§ **Task goal**
Of all the entries below, only the lines from the one with "You are a GUI" up to and including the one with "Screen dimensions: 1564x784" are to be duplicated exactly.

§ **Material for this exercise**
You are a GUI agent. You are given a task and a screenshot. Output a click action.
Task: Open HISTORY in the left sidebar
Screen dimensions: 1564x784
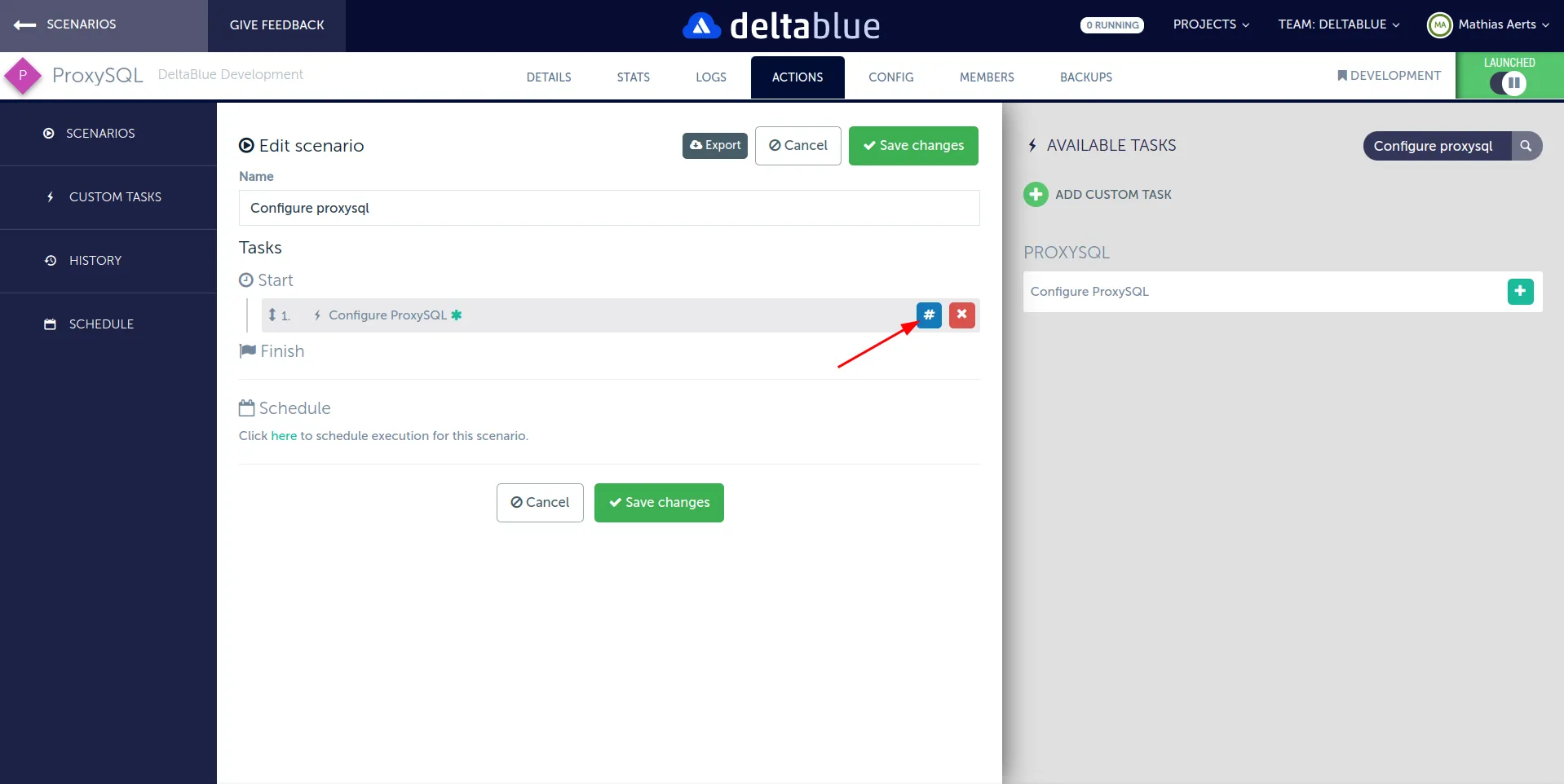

---

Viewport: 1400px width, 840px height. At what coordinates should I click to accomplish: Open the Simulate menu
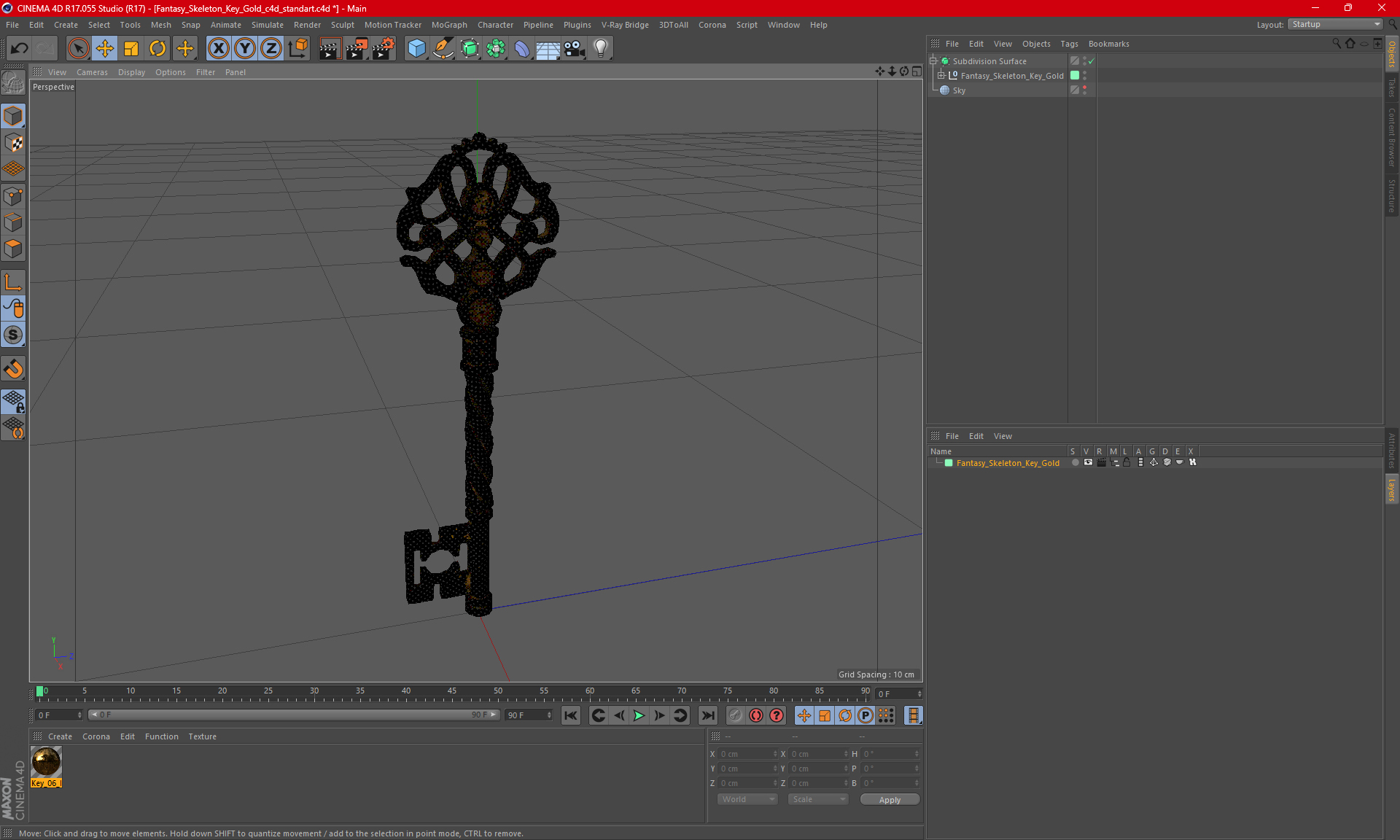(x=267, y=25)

---

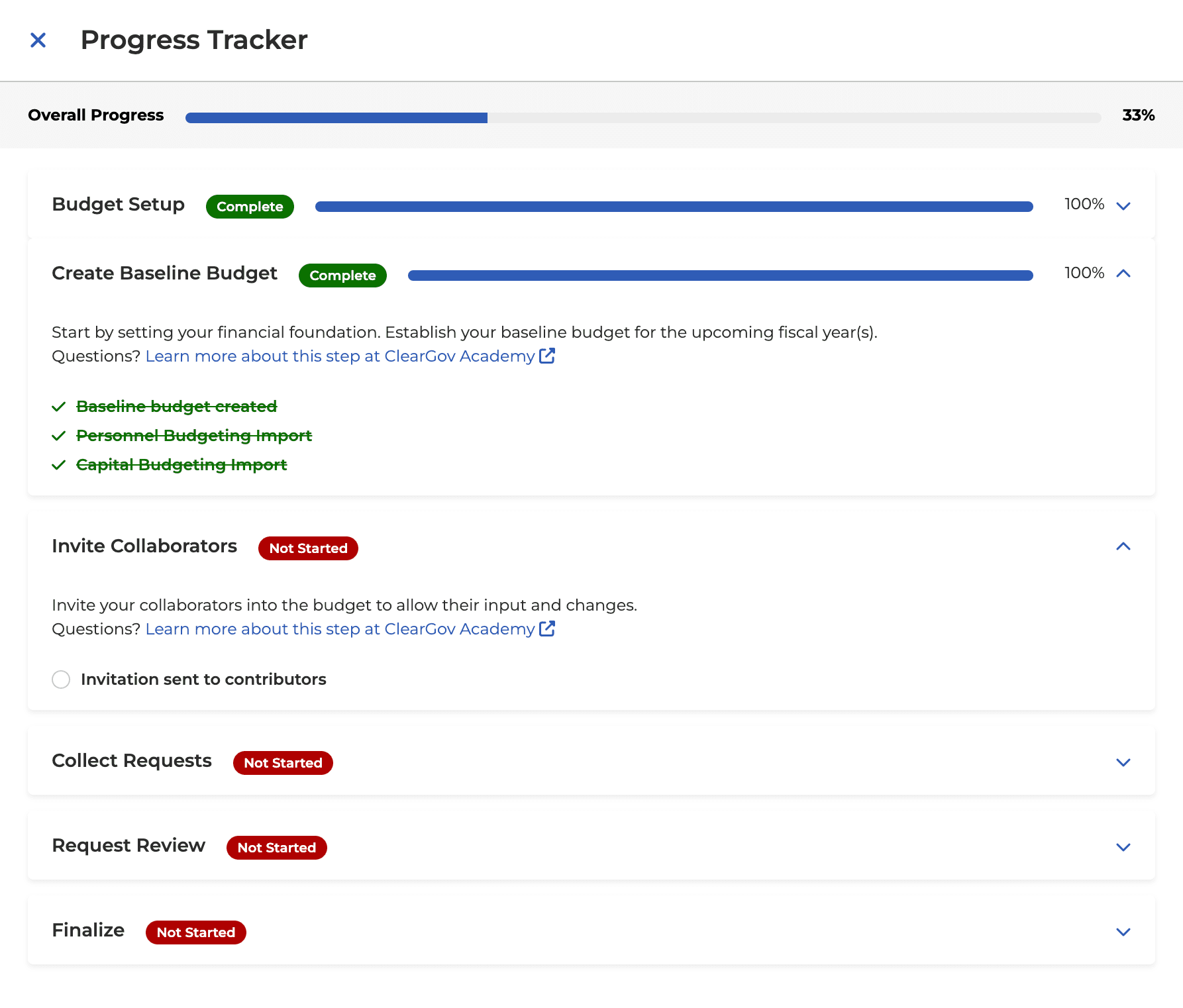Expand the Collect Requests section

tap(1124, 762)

§ **Solution to the problem**
You are a GUI agent. You are given a task and a screenshot. Output a click action.
Task: Open HISTORY in the left sidebar
Screen dimensions: 1564x784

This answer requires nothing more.